Discourse-Aware Psycholinguistic Bangla Fake News Detector
This model combines BERT embeddings with psycholinguistic and discourse features for interpretable Bangla fake news detection.
Model Details
- Architecture: BERT + 17 psycholinguistic features + 5 discourse features
- Base Model: sagorsarker/bangla-bert-base
- Language: Bengali (Bangla)
- Task: 4-class fake news detection
- Training Data: 42,380 samples from BanFakeNews-2.0 dataset
Performance
- Test F1-Score: 84.37%
- Test Accuracy: 85.73%
- Validation F1: 84.65%
- Classes: 4 categories (0-3)
Key Innovation
This is the first systematic integration of psycholinguistic theory with deep learning for Bangla fake news detection, enabling explainable predictions while maintaining state-of-the-art performance.
Features Extracted
Psycholinguistic Features (17):
- Emotional intensity markers (fear, anger, positive/negative sentiment)

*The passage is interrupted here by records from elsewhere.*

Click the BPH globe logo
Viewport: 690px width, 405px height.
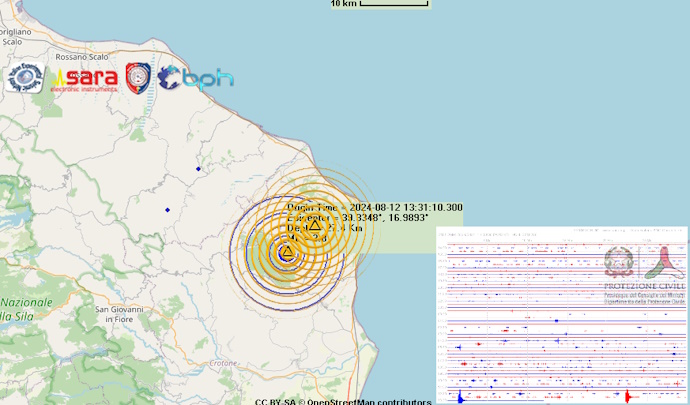195,77
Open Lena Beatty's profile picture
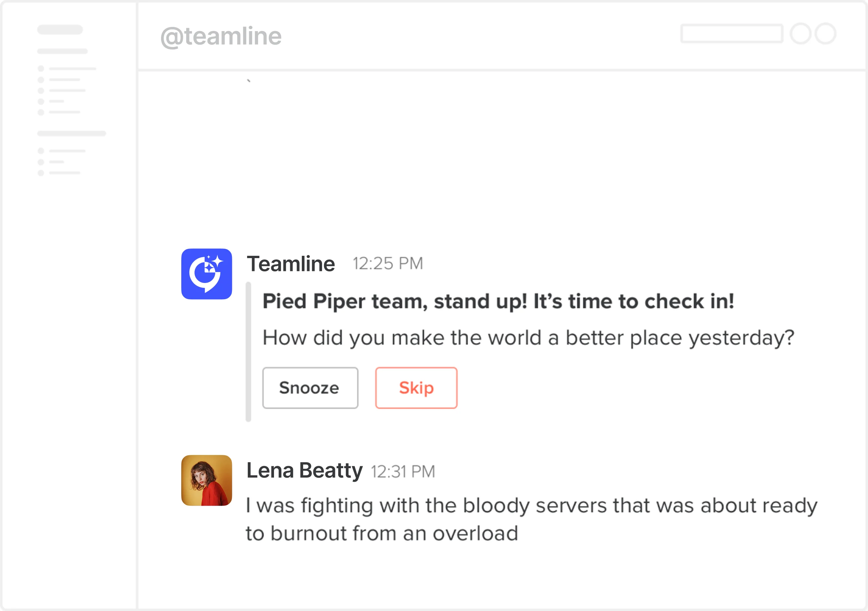Screen dimensions: 868x611 point(206,481)
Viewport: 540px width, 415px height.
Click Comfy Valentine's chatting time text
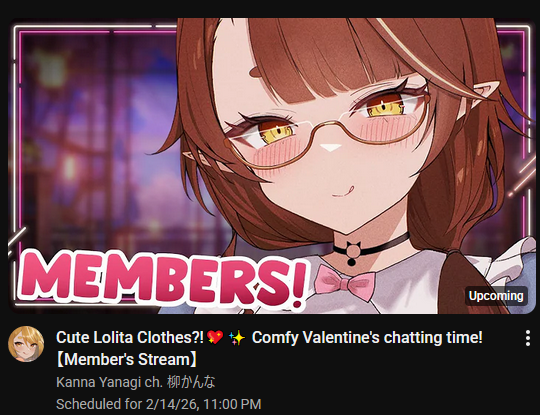click(x=367, y=338)
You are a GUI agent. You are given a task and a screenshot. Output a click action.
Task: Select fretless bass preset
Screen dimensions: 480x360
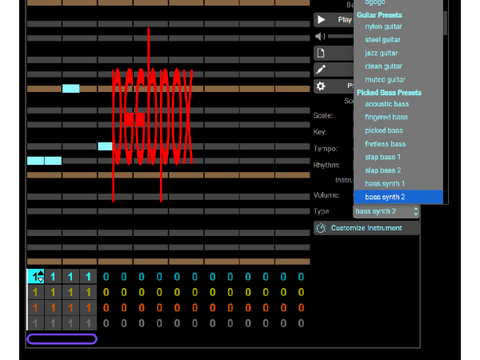click(385, 144)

- Uncertainty and hedging patterns
- Cognitive load indicators (repetition, disfluency)
- Deception-specific linguistic patterns (self-reference, present tense usage)
Discourse Features (5):
- Text coherence scores across paragraphs
- Argumentative structure analysis (claims vs evidence)
- Topic progression and transition patterns
Model Architecture
The model integrates:
- BERT contextual embeddings (768 dimensions)
- Psycholinguistic features (17 dimensions)
- Discourse features (5 dimensions)
- Feature fusion layer
- Final classification head
Usage
# Note: This model requires custom feature extraction
from transformers import AutoTokenizer
tokenizer = AutoTokenizer.from_pretrained("NUHASHROXME/bangla-fake-news-interpretable")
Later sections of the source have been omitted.